▶ STATED PROBLEM
Copy every line of the records below word for word, and leave the pictures out of your answer.

--- START OF RECORDS FOR PROCESSING ---

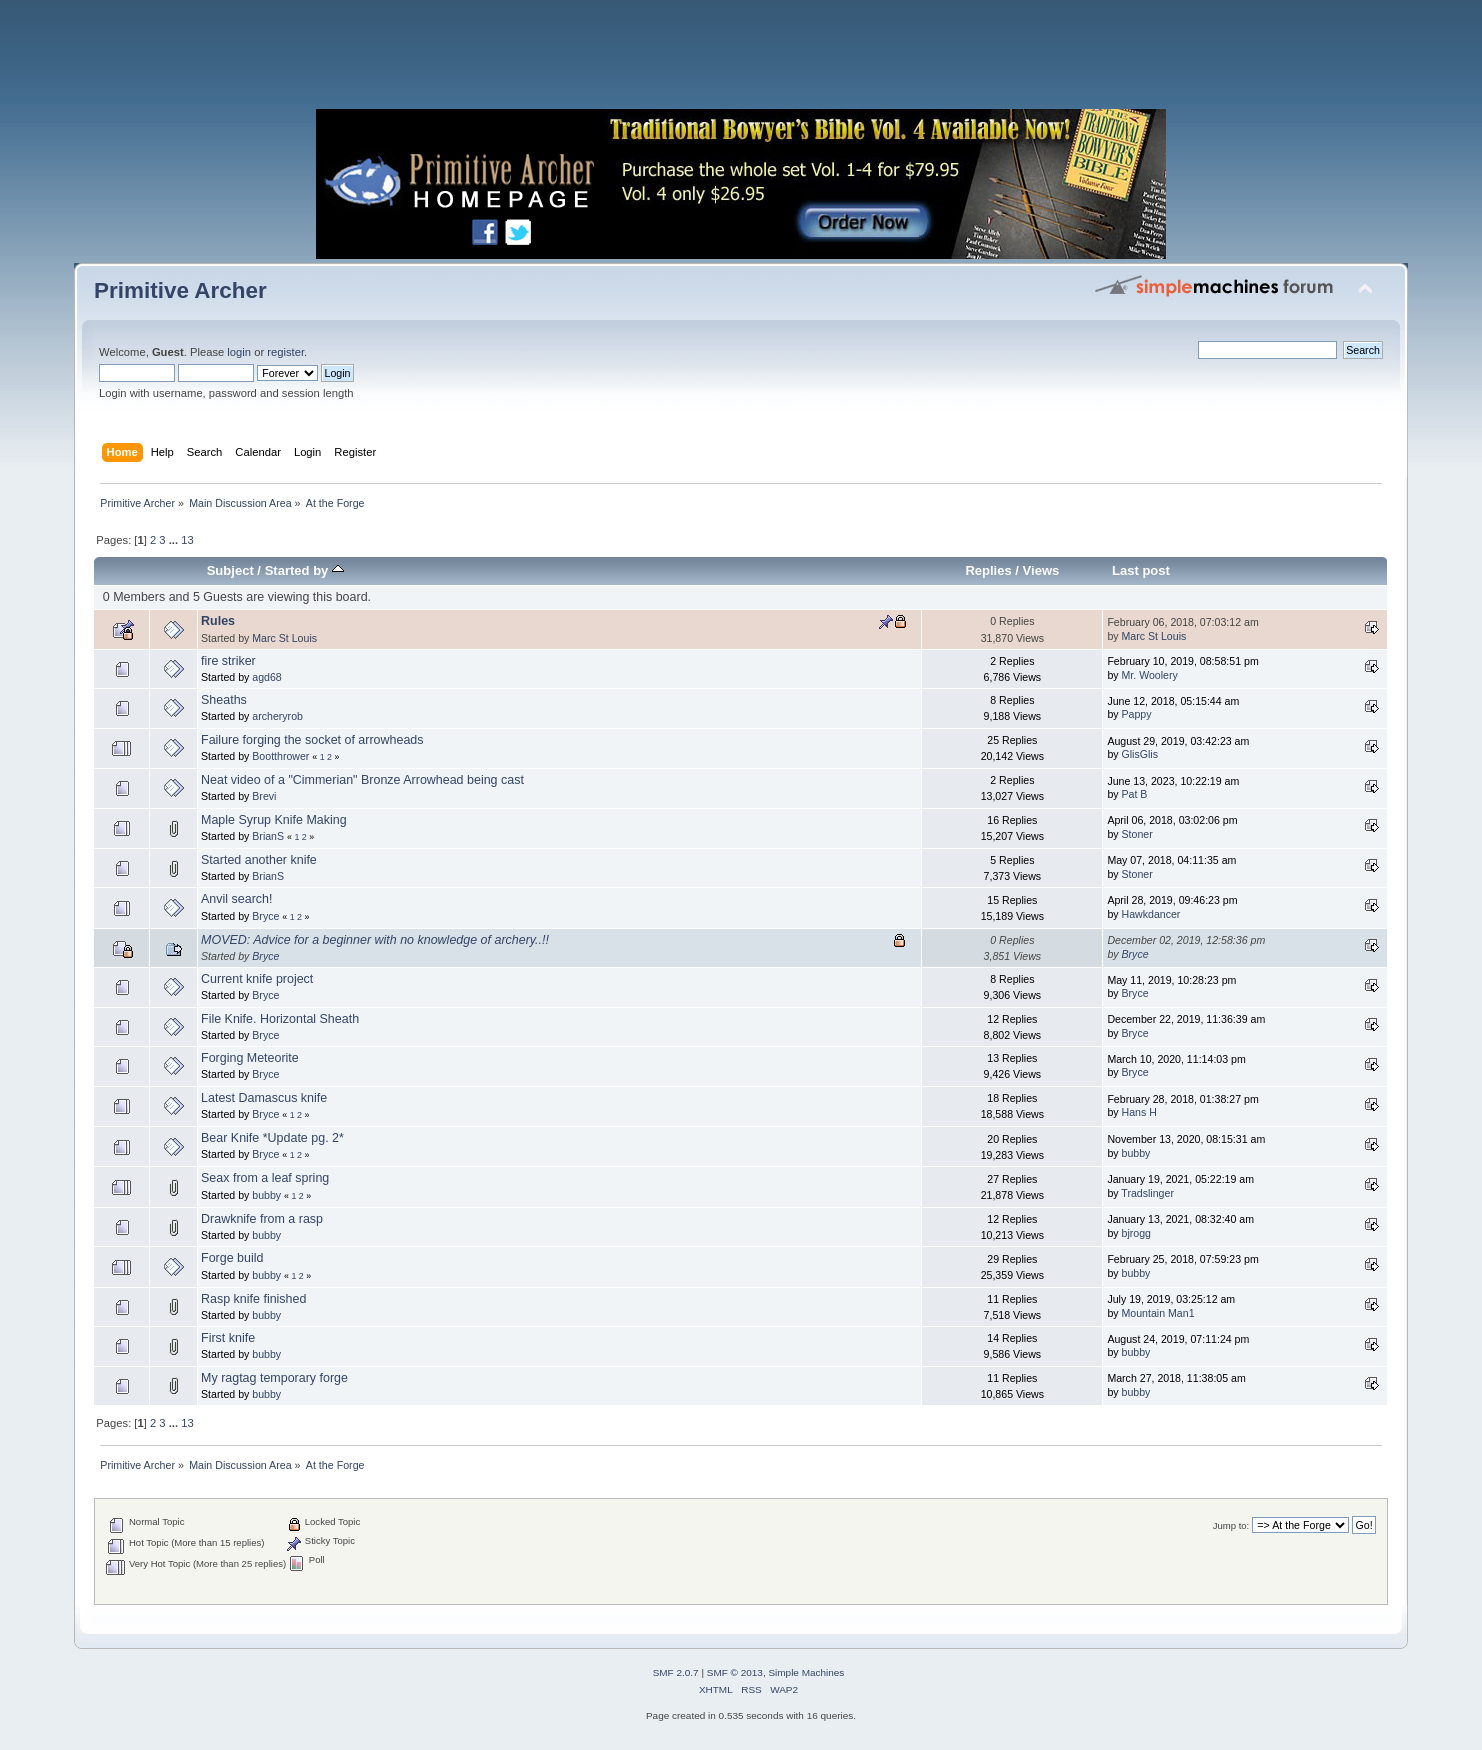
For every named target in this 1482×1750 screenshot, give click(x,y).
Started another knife (259, 860)
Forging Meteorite (250, 1058)
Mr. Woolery (1150, 675)
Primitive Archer (180, 290)
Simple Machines (806, 1672)
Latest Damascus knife (264, 1098)
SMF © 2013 (735, 1672)
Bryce (265, 916)
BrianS (268, 836)
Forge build (232, 1258)
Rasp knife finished (253, 1299)
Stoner (1137, 834)
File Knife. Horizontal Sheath (280, 1019)
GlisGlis (1140, 754)
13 (187, 540)
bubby (1136, 1153)
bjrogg (1136, 1233)
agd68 (266, 677)
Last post (1141, 570)
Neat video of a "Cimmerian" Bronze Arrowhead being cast (362, 780)
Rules (218, 621)
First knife (228, 1338)
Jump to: (1231, 1525)
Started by (304, 570)
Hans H (1139, 1112)
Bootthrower (280, 756)
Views (1041, 570)
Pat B (1135, 794)
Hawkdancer (1151, 914)
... (175, 540)
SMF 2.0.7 (676, 1672)
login (239, 352)
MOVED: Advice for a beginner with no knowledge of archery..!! (375, 940)
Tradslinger (1147, 1193)
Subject (230, 570)
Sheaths (224, 700)
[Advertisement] (741, 60)
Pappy (1137, 714)
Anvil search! (236, 899)
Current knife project (257, 979)
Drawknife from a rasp (262, 1219)
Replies (988, 570)
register (285, 352)
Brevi (264, 796)
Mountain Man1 (1158, 1313)
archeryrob (277, 716)
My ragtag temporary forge (274, 1378)
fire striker (228, 661)
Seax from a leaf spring (265, 1178)
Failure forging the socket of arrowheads (312, 740)
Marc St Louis (284, 638)
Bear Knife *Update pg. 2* (272, 1138)
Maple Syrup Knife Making (274, 820)
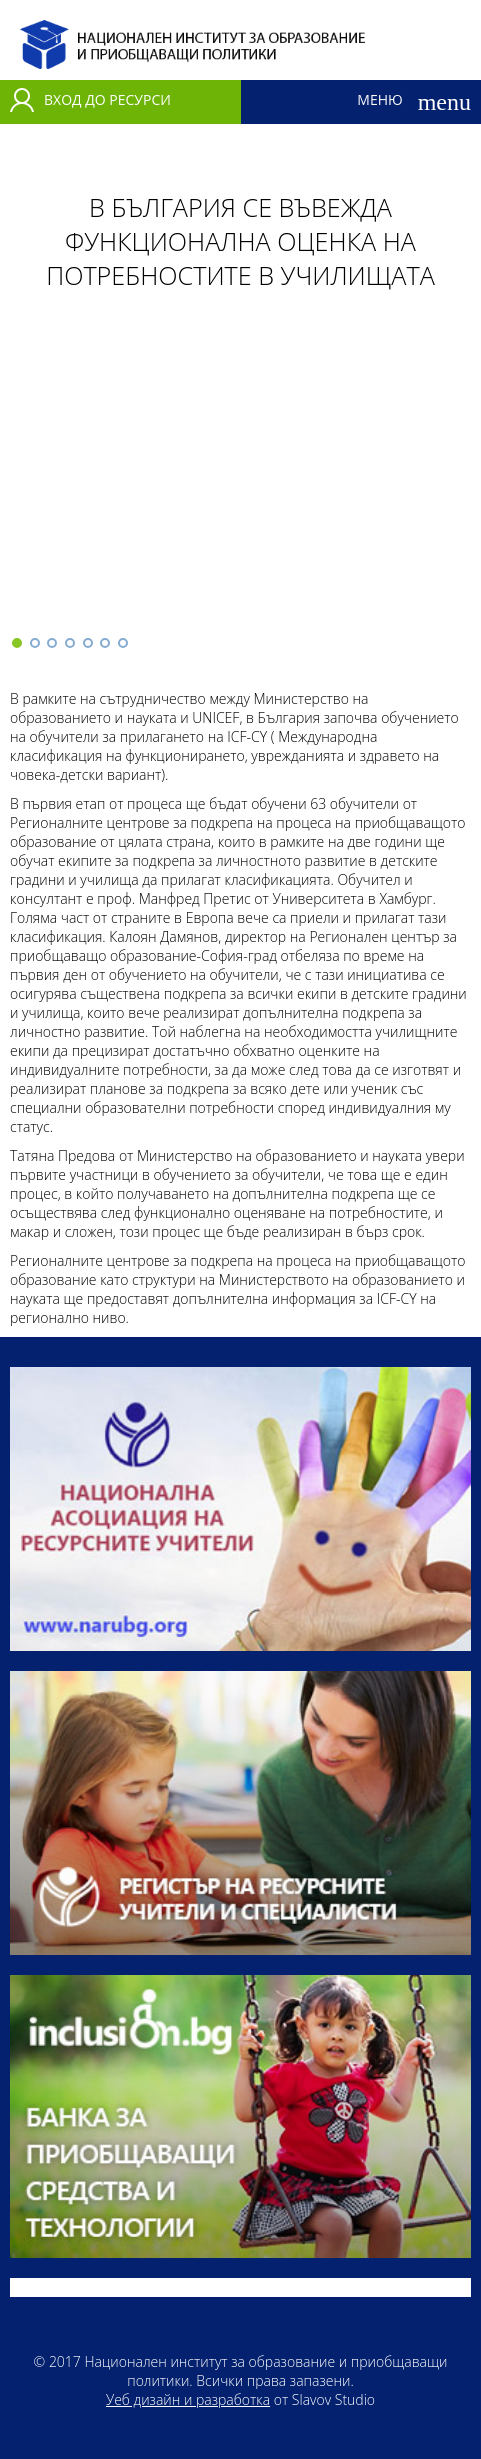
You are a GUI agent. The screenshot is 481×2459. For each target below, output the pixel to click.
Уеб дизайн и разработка (188, 2399)
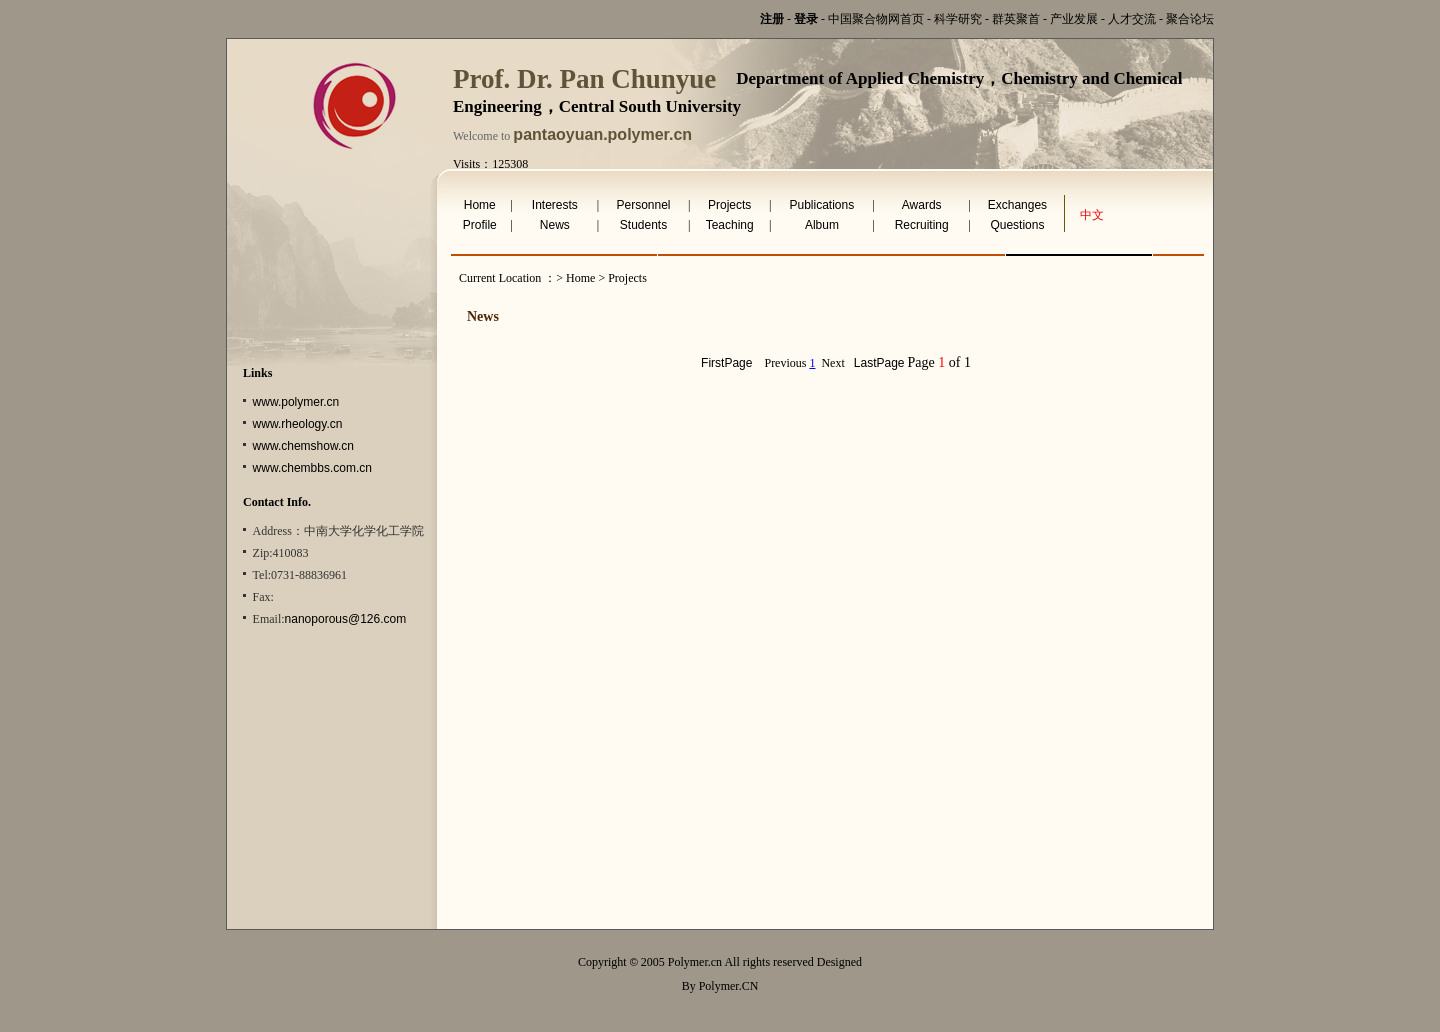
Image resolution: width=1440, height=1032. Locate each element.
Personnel (643, 205)
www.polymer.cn (296, 402)
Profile (480, 225)
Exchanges (1017, 205)
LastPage (879, 363)
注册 (772, 19)
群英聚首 (1016, 19)
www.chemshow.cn (303, 446)
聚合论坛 (1190, 19)
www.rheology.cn (298, 424)
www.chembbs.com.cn (312, 468)
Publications (822, 205)
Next (832, 363)
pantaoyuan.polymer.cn (602, 134)
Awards (922, 205)
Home (480, 205)
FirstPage (726, 363)
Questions (1017, 225)
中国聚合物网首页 (876, 19)
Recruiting (922, 225)
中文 (1092, 215)
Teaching (730, 225)
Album (822, 225)
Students (643, 225)
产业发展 (1074, 19)
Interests (555, 205)
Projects (729, 205)
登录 (806, 19)
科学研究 (958, 19)
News (555, 225)
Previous (785, 363)
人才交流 (1132, 19)
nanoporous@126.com (346, 619)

--- END OF RECORDS FOR PROCESSING ---

▶ THE COMPLETED TASK
For every named target in this 1482×1750 screenshot, give click(x,y).
Started another knife (259, 860)
Forging Meteorite (250, 1058)
Mr. Woolery (1150, 675)
Primitive Archer (180, 290)
Simple Machines (806, 1672)
Latest Damascus knife (264, 1098)
SMF © 2013 (735, 1672)
Bryce (265, 916)
BrianS (268, 836)
Forge build (232, 1258)
Rasp knife finished (253, 1299)
Stoner (1137, 834)
File Knife. Horizontal Sheath (280, 1019)
GlisGlis (1140, 754)
13 (187, 540)
bubby (1136, 1153)
bjrogg (1136, 1233)
agd68 (266, 677)
Last post (1141, 570)
Neat video of a "Cimmerian" Bronze Arrowhead being cast (362, 780)
Rules (218, 621)
First knife (228, 1338)
Jump to: (1231, 1525)
Started by (304, 570)
Hans H (1139, 1112)
Bootthrower (280, 756)
Views (1041, 570)
Pat B (1135, 794)
Hawkdancer (1151, 914)
... (175, 540)
SMF 2.0.7 (676, 1672)
login (239, 352)
MOVED: Advice for a beginner with no knowledge of archery..!! (375, 940)
Tradslinger (1147, 1193)
Subject (230, 570)
Sheaths (224, 700)
[Advertisement] (741, 60)
Pappy (1137, 714)
Anvil search! (236, 899)
Current knife project (257, 979)
Drawknife from a rasp (262, 1219)
Replies (988, 570)
register (285, 352)
Brevi (264, 796)
Mountain Man1 (1158, 1313)
archeryrob (277, 716)
My ragtag temporary forge (274, 1378)
fire striker (228, 661)
Seax from a leaf spring (265, 1178)
Failure forging the socket of arrowheads (312, 740)
Marc St Louis (284, 638)
Bear Knife *Update pg. 2* (272, 1138)
Maple Syrup Knife Making (274, 820)
You are a GUI agent. The screenshot is 481×2459. For each target below, output the pixel to click.
Уеб дизайн и разработка (188, 2399)
Image resolution: width=1440, height=1032. Locate each element.
Personnel (643, 205)
www.polymer.cn (296, 402)
Profile (480, 225)
Exchanges (1017, 205)
LastPage (879, 363)
注册 (772, 19)
群英聚首 (1016, 19)
www.chemshow.cn (303, 446)
聚合论坛 (1190, 19)
www.rheology.cn (298, 424)
www.chembbs.com.cn (312, 468)
Publications (822, 205)
Next (832, 363)
pantaoyuan.polymer.cn (602, 134)
Awards (922, 205)
Home (480, 205)
FirstPage (726, 363)
Questions (1017, 225)
中国聚合物网首页 (876, 19)
Recruiting (922, 225)
中文 (1092, 215)
Teaching (730, 225)
Album (822, 225)
Students (643, 225)
产业发展 (1074, 19)
Interests (555, 205)
Projects (729, 205)
登录 (806, 19)
科学研究 (958, 19)
News (555, 225)
Previous (785, 363)
人才交流 (1132, 19)
nanoporous@126.com (346, 619)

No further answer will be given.